Source data:
==*==

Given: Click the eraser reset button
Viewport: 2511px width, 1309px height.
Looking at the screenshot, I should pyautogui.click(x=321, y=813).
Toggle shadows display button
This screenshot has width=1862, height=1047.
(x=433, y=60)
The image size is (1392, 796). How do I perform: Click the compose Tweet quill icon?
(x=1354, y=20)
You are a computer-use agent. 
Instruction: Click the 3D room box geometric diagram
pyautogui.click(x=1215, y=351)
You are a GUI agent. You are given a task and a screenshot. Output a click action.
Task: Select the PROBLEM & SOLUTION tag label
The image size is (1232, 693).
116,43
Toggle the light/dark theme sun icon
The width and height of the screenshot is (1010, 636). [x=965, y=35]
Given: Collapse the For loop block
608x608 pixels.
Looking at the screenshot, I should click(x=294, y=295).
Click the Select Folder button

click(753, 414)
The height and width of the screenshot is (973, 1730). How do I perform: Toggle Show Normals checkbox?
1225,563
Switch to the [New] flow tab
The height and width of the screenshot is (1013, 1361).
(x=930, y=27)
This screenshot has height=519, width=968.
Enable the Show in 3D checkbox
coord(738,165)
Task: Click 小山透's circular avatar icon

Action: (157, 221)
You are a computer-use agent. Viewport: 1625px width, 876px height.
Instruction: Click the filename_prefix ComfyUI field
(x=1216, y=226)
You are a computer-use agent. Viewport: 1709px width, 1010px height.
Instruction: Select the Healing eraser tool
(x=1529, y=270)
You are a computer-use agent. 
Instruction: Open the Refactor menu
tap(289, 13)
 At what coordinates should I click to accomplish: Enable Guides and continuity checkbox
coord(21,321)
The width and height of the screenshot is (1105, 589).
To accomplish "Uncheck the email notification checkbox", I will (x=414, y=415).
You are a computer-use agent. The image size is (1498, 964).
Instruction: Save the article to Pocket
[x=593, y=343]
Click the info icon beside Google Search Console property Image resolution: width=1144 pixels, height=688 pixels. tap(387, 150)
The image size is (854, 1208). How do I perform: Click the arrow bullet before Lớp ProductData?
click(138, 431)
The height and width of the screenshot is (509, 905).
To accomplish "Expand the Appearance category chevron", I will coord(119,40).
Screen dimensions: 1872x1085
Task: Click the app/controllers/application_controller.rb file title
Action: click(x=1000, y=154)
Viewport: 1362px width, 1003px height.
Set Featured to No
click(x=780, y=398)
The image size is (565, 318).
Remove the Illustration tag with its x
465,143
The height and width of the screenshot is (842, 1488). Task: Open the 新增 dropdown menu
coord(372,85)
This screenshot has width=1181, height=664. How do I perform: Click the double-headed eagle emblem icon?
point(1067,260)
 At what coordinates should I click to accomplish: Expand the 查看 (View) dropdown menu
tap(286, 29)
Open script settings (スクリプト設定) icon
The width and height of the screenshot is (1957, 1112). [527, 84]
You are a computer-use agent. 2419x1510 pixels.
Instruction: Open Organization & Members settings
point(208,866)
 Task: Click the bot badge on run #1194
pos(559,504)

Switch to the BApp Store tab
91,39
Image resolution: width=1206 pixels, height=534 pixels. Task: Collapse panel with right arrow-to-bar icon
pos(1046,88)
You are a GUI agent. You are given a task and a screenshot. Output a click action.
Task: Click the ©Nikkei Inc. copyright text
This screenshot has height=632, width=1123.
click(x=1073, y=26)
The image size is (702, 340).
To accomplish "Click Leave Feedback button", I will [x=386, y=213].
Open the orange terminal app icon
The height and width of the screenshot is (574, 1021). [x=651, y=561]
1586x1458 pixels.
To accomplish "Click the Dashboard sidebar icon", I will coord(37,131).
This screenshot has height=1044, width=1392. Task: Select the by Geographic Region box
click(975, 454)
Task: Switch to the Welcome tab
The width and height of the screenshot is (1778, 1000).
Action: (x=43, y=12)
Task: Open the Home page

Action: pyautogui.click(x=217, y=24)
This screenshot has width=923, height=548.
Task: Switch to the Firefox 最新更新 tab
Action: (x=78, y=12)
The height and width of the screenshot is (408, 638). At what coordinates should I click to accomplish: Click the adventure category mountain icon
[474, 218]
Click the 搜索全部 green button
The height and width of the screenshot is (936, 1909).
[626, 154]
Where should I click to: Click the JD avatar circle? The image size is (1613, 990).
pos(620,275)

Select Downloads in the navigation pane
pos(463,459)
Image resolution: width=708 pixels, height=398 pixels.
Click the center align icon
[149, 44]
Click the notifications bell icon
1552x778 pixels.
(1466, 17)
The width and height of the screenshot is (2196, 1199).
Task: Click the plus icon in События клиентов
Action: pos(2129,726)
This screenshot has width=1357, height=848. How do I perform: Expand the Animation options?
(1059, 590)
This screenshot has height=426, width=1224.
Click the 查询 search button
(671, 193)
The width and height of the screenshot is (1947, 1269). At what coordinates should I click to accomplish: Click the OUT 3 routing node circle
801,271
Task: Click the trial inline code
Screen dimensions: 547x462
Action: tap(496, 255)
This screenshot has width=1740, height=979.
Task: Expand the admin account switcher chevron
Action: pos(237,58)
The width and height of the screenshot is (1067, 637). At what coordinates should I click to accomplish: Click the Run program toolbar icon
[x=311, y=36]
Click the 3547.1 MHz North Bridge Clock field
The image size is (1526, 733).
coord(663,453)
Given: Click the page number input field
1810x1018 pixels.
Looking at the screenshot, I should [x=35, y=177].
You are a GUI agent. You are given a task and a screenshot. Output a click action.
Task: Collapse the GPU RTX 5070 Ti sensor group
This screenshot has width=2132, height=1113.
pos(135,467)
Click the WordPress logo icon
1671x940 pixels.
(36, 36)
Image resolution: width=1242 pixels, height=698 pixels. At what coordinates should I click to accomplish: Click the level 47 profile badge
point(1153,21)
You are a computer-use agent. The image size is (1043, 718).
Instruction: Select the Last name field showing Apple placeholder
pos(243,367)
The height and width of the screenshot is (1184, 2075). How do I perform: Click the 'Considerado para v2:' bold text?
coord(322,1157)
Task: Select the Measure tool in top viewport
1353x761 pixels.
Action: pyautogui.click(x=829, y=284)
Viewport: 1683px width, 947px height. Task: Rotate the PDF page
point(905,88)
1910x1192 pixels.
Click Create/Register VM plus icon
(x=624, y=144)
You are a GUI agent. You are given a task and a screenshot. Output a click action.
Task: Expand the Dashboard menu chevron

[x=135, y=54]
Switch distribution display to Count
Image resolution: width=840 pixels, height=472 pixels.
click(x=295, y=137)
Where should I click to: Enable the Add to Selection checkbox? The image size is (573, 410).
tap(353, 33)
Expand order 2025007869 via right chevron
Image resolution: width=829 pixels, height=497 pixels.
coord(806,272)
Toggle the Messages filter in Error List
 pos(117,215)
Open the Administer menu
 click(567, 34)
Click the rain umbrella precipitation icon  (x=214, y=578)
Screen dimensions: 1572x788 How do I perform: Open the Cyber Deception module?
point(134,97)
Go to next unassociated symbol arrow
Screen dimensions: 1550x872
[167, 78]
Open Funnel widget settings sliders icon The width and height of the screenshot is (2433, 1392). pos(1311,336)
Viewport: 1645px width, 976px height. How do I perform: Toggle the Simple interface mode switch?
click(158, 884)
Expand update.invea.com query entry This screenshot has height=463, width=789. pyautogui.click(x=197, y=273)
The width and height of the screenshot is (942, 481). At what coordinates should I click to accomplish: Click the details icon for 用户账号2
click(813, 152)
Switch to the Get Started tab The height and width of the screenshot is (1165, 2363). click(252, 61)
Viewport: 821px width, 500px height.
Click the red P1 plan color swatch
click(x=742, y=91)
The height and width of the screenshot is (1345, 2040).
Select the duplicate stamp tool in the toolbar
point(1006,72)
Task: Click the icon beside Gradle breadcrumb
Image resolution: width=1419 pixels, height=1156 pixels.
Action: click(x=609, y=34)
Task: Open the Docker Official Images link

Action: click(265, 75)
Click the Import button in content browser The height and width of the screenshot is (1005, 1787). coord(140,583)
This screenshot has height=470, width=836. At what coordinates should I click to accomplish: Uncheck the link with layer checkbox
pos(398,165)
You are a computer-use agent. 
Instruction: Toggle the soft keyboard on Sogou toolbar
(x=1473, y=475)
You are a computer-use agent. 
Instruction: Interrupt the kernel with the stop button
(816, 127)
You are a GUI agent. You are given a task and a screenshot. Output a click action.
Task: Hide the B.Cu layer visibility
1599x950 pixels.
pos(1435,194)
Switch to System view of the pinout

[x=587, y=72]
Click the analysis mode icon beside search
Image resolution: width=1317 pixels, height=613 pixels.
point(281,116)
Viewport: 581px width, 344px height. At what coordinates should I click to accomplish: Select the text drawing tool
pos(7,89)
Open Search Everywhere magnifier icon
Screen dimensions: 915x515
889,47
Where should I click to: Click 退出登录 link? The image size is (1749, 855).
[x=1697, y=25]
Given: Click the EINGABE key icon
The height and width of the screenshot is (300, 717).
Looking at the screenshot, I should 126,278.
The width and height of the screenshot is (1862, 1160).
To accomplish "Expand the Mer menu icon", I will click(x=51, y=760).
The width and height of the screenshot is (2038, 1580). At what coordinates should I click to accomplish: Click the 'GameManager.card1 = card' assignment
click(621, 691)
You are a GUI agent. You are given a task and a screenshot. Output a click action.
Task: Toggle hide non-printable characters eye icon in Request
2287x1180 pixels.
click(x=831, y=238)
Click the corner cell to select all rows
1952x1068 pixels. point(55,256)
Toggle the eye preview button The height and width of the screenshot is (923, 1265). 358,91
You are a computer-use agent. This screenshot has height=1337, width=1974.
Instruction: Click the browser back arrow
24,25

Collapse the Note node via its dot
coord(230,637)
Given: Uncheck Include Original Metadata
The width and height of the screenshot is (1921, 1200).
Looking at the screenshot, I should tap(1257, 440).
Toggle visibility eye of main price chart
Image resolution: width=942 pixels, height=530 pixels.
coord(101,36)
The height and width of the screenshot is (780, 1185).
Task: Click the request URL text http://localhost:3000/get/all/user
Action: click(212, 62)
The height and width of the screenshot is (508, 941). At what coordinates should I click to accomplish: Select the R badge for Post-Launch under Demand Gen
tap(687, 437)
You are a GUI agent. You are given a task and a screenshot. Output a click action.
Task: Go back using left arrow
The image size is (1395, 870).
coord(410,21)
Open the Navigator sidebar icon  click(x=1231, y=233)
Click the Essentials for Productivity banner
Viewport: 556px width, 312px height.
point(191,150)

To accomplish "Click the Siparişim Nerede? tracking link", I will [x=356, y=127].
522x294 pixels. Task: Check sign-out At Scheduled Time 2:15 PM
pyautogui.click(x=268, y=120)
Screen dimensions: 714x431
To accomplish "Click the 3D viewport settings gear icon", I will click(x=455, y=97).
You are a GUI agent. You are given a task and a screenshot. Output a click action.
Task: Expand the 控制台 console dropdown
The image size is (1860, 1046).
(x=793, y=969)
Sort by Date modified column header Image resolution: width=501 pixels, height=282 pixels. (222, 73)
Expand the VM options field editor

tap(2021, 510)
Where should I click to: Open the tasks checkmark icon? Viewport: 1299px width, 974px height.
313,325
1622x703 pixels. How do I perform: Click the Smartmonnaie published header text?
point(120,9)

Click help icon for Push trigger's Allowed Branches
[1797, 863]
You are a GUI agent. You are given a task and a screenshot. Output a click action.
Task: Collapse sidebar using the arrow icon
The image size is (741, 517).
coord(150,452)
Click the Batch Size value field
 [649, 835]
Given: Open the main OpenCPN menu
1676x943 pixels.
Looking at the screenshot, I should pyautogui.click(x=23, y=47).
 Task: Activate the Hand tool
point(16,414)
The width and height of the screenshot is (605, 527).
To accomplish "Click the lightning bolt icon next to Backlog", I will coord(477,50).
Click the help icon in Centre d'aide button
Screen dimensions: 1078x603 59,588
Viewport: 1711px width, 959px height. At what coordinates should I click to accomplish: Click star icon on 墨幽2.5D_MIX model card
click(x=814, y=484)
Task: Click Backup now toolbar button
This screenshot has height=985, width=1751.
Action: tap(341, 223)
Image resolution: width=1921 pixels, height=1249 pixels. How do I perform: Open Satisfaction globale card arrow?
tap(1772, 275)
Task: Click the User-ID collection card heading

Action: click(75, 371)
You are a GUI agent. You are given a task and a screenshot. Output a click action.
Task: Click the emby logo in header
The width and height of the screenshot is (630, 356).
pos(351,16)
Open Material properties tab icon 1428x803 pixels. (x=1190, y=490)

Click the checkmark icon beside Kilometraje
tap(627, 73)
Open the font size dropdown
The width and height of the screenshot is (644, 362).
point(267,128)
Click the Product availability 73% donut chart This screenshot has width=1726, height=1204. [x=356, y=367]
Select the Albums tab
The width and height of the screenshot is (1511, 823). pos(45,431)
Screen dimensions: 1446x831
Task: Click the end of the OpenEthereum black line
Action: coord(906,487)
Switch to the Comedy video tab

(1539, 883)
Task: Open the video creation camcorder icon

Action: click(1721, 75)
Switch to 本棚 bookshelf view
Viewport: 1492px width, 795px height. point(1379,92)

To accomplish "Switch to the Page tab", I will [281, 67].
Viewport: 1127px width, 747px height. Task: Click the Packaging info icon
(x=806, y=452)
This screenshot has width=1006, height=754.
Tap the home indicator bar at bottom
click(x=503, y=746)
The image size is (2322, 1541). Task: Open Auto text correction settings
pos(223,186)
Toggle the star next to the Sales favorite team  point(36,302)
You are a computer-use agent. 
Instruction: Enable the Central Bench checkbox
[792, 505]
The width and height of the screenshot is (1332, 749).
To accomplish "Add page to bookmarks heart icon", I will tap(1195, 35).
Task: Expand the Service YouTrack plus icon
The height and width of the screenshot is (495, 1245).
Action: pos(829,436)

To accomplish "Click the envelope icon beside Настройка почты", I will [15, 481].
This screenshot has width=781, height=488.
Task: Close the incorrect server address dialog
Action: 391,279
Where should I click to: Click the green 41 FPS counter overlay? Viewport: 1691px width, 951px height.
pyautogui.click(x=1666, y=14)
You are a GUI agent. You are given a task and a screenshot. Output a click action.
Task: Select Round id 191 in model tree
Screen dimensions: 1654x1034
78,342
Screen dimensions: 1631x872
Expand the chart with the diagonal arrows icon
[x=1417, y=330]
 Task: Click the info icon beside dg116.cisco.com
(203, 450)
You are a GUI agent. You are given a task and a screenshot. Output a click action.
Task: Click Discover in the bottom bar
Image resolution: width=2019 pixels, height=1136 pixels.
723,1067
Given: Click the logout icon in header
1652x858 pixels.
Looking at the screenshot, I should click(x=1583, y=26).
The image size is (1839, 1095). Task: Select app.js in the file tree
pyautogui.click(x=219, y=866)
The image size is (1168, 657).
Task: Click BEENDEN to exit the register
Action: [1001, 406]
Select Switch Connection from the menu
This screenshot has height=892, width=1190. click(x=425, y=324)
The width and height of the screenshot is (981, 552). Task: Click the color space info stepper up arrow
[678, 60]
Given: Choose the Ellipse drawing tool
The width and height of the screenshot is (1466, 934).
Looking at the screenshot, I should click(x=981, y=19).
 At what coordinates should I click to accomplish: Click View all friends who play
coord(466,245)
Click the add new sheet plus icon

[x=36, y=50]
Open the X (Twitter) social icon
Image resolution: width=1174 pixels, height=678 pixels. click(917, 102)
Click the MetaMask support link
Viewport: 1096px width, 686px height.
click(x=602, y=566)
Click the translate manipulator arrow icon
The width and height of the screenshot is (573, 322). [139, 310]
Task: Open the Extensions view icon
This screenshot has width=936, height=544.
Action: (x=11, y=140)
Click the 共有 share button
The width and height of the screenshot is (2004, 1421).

==*==

▶ WORK INSTRUCTION
If a line in the entries above includes "next", count it; report the total alone.

▶ REPLY
3